• [What the task requires]:
What lines in the data below mention the string "computer"? Copy them out.
━━ Data shown
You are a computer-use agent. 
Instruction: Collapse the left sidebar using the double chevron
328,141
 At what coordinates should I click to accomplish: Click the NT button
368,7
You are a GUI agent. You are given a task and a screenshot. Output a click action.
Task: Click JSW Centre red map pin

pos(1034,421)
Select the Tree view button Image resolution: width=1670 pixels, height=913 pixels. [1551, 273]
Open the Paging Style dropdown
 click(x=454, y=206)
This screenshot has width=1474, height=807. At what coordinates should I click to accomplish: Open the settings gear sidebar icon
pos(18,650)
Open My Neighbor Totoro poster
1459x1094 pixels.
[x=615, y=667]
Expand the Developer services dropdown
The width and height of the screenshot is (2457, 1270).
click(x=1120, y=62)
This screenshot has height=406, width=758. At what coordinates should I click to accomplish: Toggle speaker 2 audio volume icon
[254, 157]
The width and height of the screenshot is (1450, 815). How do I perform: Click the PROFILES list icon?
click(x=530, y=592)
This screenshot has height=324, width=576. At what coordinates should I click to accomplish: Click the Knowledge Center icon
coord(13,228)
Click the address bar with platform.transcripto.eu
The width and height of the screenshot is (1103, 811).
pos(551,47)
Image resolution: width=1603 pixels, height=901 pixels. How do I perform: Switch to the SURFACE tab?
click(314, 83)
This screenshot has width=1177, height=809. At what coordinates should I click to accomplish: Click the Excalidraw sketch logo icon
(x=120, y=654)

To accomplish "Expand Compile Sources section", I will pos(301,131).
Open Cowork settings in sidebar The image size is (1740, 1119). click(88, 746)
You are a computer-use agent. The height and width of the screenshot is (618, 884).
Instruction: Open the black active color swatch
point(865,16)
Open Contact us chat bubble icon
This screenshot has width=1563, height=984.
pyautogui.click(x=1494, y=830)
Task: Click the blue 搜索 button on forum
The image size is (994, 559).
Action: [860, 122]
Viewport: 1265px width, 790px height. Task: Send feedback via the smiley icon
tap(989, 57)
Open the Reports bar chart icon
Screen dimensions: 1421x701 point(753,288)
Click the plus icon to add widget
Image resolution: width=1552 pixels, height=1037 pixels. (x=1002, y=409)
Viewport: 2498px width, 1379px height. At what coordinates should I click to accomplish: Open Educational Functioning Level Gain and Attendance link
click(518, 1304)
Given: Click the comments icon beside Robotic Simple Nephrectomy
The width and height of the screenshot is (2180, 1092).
━━━━
• [Answer space]:
You are a computer-use agent. 
You are a computer-use agent. The height and width of the screenshot is (618, 884).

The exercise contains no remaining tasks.